I've never been so angry before - it took seven more years for me to stop being so angry at everyone unspecifically. As a little kid, I felt like I was owed at least an apology for being locked up and forgotten - which was not exactly what they did, but what I felt. Also that my sister didn't go through it despite having the same contagious disease felt like rank unfairness.
By now I was the healthy one, perhaps even a bit better than I was before. But what I faced next was another week of mandatory isolation, because the house was still under lockdown.
A few days before I was sick, I had gone for an intro class with a new math tutor who wanted to see me before accepting me as a student when the year began in June. He gave me a couple of algebra problems and proceeded to nit-pick my work out to hell, in detail and without stopping. I was doing the math right, but he had criticism I wasn't expecting at year 11 of my life - that I write my equals bottom line first, that I write my nines wrong like an upside down six from the bottom, that I write my zeroes clockwise (advice that wasn't wasted, look at my website's logo). On top of that now, I was bored out of my mind.
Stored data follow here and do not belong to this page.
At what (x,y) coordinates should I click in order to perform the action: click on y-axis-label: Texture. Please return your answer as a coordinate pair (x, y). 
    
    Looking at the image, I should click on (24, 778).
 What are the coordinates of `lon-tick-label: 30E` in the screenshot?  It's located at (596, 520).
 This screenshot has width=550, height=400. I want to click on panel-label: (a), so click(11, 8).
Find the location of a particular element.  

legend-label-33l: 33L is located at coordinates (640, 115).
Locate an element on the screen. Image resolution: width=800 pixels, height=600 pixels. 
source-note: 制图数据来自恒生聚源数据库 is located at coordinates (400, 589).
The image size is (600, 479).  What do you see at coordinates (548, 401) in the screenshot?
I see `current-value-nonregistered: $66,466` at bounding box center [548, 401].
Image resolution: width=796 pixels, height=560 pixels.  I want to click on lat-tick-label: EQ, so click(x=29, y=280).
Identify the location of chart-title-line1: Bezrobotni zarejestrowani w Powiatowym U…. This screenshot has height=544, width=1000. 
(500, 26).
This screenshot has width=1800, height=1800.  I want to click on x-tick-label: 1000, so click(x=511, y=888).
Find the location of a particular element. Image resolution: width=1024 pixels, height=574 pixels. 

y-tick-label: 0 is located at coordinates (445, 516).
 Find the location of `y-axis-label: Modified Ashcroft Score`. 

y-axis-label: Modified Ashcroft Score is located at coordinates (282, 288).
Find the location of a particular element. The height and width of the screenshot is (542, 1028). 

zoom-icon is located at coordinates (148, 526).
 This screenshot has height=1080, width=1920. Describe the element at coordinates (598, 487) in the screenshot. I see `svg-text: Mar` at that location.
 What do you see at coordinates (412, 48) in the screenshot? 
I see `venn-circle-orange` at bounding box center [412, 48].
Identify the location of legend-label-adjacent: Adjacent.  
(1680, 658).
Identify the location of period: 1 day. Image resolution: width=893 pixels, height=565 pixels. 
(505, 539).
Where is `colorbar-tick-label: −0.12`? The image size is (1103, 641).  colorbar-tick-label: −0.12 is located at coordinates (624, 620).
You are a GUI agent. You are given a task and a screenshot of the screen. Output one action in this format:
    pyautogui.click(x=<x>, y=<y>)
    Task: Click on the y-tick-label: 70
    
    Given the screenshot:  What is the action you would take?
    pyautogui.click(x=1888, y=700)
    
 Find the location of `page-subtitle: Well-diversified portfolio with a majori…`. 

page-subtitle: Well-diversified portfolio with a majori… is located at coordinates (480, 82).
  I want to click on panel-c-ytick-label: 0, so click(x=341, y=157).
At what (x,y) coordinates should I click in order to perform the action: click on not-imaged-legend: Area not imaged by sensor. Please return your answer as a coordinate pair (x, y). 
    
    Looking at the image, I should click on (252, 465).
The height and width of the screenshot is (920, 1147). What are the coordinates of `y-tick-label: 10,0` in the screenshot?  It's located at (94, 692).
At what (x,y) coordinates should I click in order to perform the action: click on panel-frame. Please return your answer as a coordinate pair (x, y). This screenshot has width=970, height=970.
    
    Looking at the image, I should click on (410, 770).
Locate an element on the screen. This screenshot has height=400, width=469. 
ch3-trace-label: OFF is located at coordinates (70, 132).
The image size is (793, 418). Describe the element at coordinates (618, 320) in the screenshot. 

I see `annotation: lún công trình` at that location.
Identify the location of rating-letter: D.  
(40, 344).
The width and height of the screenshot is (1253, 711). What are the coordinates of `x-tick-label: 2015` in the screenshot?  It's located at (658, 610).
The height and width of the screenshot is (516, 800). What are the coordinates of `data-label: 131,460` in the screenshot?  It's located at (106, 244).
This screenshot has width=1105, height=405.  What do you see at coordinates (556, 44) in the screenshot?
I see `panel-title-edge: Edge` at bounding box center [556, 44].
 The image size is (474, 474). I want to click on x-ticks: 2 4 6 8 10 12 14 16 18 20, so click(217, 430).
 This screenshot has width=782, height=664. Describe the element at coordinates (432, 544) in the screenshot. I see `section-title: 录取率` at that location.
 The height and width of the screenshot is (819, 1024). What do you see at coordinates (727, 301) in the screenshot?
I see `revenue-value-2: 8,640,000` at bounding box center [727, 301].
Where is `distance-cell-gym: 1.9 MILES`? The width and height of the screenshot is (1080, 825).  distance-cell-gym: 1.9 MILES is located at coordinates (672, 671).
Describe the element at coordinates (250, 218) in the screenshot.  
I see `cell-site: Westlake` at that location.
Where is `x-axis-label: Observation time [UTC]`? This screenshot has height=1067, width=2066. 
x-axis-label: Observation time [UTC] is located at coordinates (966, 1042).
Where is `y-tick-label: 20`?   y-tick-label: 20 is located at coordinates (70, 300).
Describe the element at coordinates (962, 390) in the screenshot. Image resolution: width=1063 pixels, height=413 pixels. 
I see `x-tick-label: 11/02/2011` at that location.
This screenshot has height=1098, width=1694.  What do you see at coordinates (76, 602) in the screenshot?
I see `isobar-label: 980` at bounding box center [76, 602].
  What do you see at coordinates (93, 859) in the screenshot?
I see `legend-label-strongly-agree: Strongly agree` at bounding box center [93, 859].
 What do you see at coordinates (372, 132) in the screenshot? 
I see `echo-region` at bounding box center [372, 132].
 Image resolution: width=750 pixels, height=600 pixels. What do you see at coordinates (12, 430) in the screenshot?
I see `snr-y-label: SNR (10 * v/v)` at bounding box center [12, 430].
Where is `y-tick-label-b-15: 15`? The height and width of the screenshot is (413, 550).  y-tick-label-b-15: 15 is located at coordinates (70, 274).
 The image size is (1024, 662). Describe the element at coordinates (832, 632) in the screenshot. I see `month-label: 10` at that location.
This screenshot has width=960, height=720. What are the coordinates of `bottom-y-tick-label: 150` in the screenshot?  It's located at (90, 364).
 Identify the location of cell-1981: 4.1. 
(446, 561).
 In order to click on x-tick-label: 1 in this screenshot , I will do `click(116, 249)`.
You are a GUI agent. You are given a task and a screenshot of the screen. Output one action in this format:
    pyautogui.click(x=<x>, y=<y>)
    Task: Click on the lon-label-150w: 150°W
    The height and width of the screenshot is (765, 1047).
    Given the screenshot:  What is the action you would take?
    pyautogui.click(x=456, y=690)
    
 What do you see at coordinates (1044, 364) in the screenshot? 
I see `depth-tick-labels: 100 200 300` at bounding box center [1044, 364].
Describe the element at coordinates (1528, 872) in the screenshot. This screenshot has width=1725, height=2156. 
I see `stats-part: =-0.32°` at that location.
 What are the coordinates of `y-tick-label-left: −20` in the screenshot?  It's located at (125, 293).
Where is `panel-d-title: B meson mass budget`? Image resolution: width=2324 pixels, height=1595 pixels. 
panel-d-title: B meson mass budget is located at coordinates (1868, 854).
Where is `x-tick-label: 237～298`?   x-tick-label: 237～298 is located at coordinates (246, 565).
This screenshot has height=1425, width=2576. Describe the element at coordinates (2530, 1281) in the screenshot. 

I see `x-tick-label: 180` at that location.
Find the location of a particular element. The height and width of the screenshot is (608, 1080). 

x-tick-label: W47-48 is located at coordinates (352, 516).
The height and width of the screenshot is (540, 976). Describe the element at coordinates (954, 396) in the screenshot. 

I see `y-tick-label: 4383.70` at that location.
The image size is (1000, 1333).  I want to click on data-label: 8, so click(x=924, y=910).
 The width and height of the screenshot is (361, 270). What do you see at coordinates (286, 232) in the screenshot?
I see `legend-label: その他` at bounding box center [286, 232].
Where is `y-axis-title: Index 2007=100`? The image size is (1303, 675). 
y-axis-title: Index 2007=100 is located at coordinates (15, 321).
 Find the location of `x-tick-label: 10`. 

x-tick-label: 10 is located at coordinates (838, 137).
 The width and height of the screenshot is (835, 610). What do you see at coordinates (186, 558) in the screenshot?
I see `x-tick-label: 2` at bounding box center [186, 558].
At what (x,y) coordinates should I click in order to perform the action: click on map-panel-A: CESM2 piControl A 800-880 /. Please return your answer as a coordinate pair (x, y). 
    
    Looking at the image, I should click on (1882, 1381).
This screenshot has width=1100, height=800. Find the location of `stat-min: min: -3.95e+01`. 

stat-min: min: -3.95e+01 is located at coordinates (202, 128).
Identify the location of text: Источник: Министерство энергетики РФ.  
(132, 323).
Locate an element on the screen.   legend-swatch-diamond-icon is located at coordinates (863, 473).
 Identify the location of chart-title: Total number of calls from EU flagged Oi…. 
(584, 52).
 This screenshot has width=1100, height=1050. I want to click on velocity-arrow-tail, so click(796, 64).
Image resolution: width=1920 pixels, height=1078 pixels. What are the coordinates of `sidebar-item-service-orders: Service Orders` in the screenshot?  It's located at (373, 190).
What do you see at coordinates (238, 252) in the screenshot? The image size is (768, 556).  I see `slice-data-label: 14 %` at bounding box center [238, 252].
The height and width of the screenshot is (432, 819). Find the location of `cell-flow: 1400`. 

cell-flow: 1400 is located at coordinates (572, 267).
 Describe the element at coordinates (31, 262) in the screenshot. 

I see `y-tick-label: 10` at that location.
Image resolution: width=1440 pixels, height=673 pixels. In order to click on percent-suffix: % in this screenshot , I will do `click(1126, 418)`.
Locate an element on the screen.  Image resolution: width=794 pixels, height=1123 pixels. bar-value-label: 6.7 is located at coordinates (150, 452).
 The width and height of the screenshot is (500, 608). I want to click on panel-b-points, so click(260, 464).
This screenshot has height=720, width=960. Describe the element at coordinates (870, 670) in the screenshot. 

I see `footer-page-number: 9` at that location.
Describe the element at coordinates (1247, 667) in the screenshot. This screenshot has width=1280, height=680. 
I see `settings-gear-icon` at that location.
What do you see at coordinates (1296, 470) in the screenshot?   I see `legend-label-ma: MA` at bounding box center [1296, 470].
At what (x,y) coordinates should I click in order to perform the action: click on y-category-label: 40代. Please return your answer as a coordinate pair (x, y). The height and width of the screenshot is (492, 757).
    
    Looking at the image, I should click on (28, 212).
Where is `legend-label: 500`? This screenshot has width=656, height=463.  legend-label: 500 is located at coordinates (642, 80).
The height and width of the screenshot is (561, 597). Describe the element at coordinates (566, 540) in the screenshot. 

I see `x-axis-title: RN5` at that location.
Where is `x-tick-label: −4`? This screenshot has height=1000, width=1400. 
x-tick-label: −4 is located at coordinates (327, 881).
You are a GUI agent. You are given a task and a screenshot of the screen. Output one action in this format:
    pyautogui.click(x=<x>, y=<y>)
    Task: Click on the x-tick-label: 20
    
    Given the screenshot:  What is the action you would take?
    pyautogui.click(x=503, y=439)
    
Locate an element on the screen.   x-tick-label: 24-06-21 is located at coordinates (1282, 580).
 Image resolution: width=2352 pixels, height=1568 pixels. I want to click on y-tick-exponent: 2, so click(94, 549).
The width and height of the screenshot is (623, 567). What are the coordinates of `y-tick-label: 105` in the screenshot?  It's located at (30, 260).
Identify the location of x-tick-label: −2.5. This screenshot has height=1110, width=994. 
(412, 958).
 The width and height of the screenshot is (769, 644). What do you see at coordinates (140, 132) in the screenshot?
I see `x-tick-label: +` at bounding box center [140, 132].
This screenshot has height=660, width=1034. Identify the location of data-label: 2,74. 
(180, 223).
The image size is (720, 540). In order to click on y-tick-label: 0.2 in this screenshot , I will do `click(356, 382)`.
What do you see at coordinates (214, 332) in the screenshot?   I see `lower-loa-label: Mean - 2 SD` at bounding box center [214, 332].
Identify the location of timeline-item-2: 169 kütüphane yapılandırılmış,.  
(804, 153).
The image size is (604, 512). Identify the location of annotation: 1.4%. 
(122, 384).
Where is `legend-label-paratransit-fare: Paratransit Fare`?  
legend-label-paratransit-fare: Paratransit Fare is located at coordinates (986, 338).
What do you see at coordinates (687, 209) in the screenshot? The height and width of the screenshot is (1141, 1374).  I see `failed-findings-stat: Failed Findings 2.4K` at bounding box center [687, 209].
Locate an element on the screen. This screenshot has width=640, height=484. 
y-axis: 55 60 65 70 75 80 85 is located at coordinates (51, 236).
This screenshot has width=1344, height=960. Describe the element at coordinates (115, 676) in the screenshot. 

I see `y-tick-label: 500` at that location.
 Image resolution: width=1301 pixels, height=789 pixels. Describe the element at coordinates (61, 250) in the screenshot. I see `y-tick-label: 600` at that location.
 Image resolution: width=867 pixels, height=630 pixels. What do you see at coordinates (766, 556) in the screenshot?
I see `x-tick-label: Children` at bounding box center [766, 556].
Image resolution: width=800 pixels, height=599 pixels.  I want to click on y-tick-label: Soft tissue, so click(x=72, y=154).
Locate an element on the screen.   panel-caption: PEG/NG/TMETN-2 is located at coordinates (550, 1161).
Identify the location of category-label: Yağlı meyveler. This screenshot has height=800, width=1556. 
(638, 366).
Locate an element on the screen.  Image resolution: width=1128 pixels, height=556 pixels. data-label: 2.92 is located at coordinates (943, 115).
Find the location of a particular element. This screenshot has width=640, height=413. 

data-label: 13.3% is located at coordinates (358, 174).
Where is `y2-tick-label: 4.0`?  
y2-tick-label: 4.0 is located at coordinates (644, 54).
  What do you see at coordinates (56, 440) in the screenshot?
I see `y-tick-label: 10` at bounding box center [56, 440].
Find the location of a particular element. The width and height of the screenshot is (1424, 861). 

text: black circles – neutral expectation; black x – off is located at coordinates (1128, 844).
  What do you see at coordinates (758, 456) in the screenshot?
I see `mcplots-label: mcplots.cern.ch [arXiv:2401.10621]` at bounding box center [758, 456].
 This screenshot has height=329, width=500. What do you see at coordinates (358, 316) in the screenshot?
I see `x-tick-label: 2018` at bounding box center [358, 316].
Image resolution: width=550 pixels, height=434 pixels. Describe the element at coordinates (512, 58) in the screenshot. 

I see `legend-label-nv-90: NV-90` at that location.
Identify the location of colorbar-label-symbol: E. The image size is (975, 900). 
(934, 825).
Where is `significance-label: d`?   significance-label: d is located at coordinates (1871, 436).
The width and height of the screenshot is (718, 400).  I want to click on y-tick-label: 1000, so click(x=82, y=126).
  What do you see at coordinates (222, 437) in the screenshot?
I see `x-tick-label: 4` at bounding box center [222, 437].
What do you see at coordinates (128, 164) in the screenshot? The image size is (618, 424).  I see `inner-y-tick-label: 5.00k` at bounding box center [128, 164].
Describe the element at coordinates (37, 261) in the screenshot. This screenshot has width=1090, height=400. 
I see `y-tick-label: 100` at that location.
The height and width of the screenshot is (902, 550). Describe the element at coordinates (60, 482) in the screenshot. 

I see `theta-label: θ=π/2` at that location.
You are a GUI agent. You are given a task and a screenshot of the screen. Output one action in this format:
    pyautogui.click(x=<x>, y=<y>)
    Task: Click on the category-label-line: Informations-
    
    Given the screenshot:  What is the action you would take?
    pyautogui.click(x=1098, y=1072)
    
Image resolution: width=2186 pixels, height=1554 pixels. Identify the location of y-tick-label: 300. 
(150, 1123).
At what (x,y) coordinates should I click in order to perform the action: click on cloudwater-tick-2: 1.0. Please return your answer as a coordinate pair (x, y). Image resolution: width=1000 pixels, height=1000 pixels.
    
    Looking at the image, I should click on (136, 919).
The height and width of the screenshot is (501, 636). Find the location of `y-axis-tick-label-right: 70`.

My dad gave me some advice from Orwell, that the cheapest hobby is writing, pointed out Gandhi's best work was when he was in jail and handed some loose leaf paper & a pen.
So there I was, bored out of my mind, with a blank sheet of paper and thinking about nothing.
Until that very moment, I had never truly experienced the stillness before action. To truly pause, collect myself before pushing into a single direction with all my abilities. The fuel was the wrong one though, I was powered by anger, redirecting it into a singular purpose, turning the torchlight of my brain into a laser ready to cut through anything in its way. If I had encountered God on my way out, God would've been cut.
I've had those moments of silence again in my life, the pause and resurgance into life, but always in anger.
All I wish for as I get older is to burn something less polluting.
--Anxiety, the next gumption trap, is sort of the opposite of ego.
You're so sure you'll do everything wrong you're afraid to do anything at all.
Often this, rather than "laziness" is the real reason you find it hard to get started.